A more evolved model will include some type of Jump metric in it. Stock prices tend to move around earnings announcement or other event outcomes.
Two more quote from papers on the topic:Quote from Profitaker:
opt789
"...conditionally biased" in what way I wonder ?
If this were true then it would imply an edge.
Quote from opt789:
I am sure I am not up to your mathematical background, but I will give you some thoughts. They are only opinions so feel free to ignore them. PHD mathematicians have access to tremendous funds and computing power at the major firms and none of them have ever consistently been able to predict volatility. How do you value an option if a stock can gap up 7 SDs on a takeover, or gap down on a sudden accounting scandal? Did you notice the last SET value in the SPX? The most widely followed index in the world gapped up 15 points at expiration, the April 1480 Calls went out at .50 and settled the next morning at 5.57. Were those correctly priced by the mathematics of the pricing model?
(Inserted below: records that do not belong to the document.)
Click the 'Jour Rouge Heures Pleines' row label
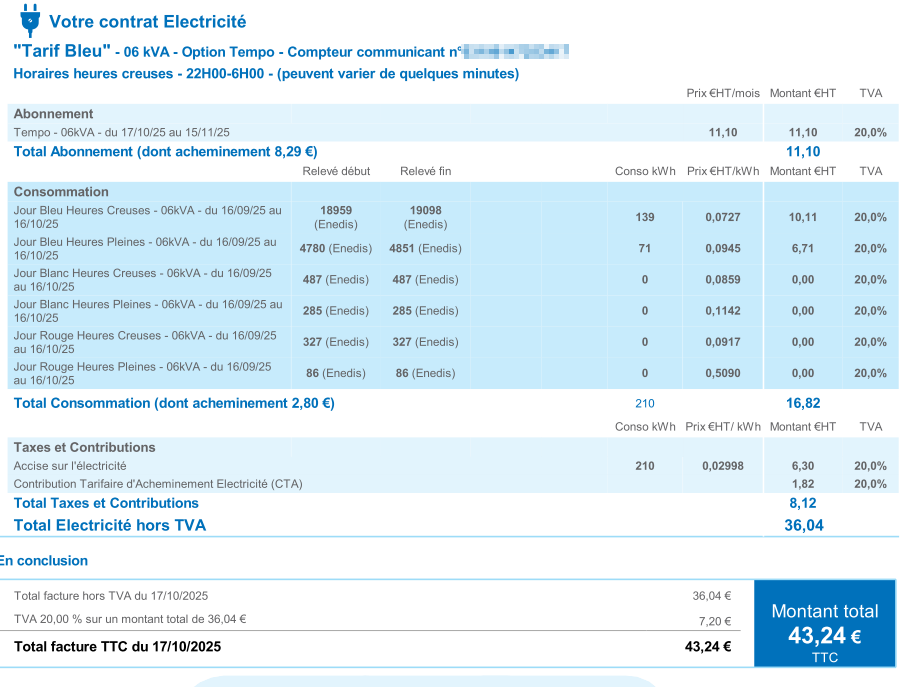This screenshot has width=909, height=687. tap(142, 373)
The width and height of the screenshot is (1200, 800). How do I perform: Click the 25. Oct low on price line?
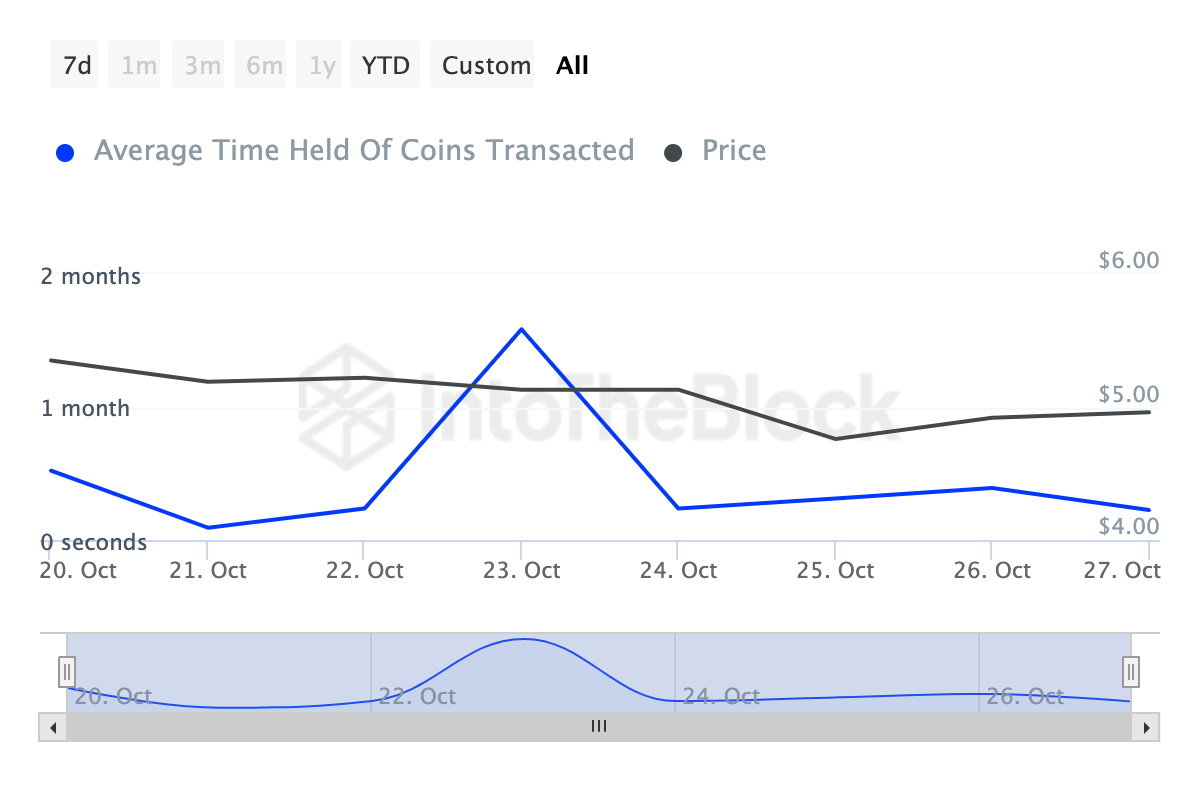(835, 438)
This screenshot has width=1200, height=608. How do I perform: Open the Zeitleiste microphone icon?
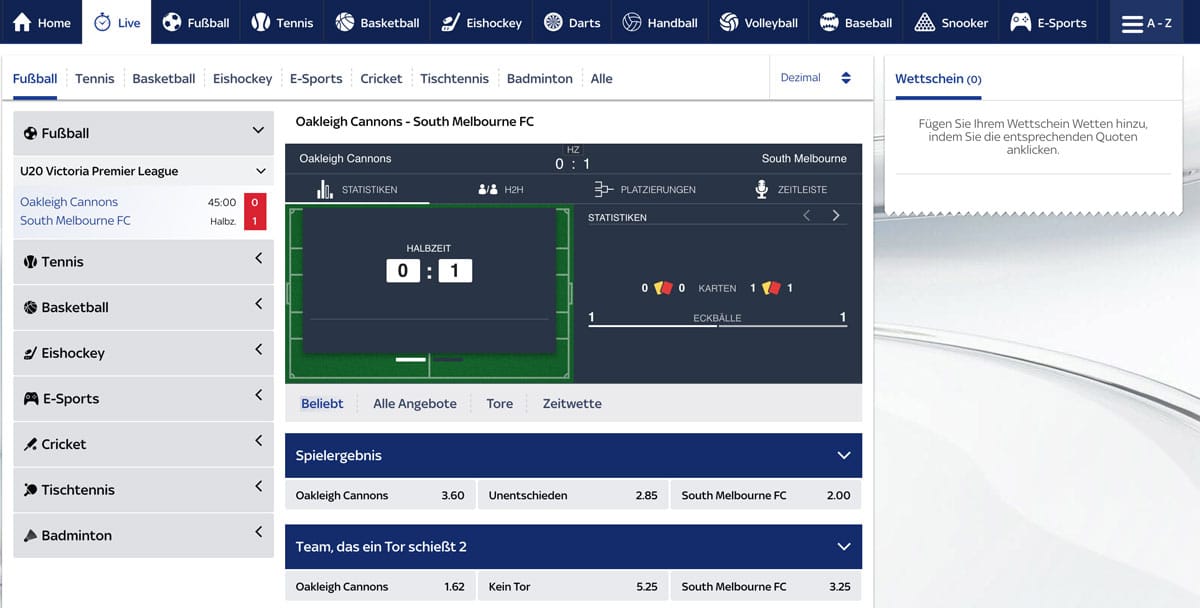coord(762,189)
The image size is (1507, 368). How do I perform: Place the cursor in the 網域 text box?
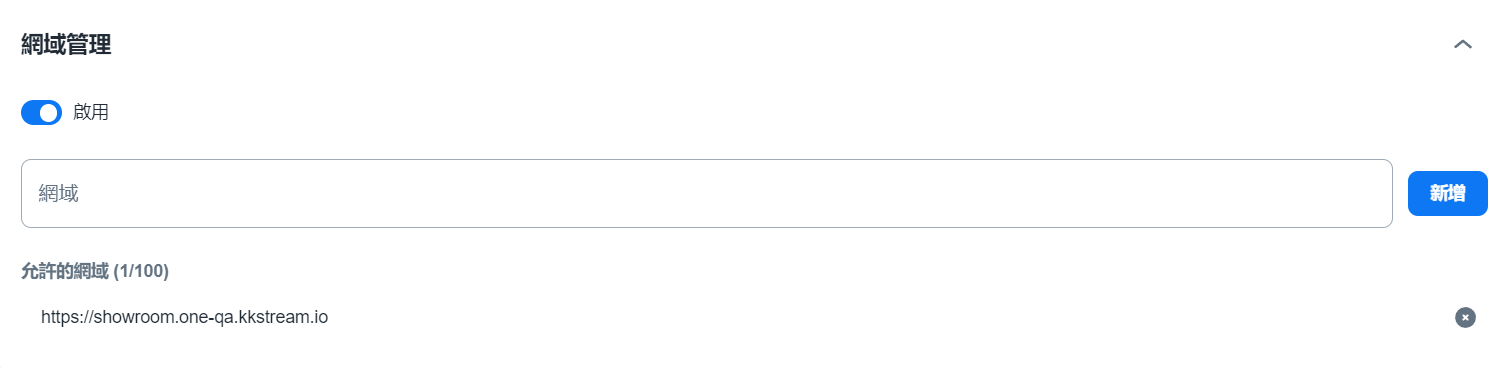[x=707, y=193]
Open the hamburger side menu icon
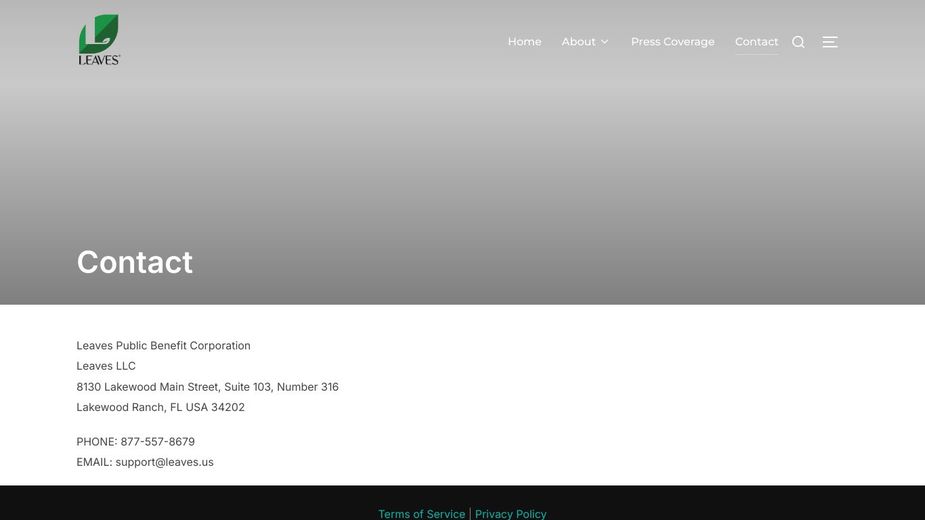925x520 pixels. click(x=830, y=42)
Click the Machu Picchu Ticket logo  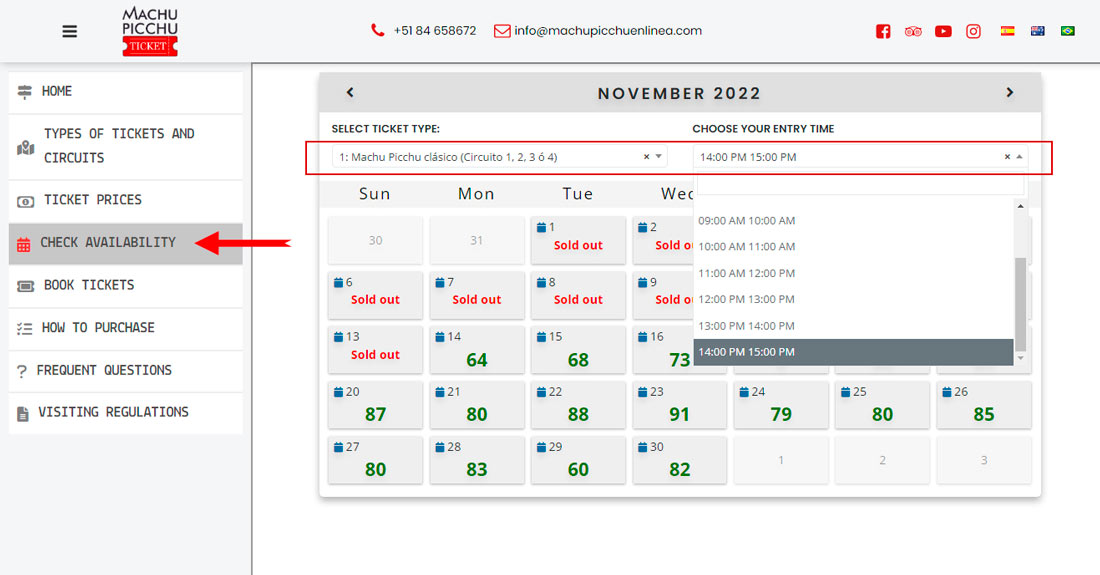[150, 31]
Did statistical analysis of historical or implied vol predict it?
My only point is warning you of analysis overload. You can use all the math and statistics you want, but you are still trying to predict future unexpected occurrences based on historical information. How do you predict something that has never happed? The analysis is useful, but trading on it profitably is another story. The best option market makers I worked with were great traders; they did not accomplish it with "decent mathematical models."
Quote from opt789:
Changes in implied vol do give you information about future realized vol but for them to consistently make you money they have to be an unbiased and efficient predictor, which the research has shown they are not. If market makers run out of room to sell then they raise implied vol. It is as simple as order flow imbalance. This change in the implied may or may not lead to a future corresponding change in the underlying on which you can capitalize.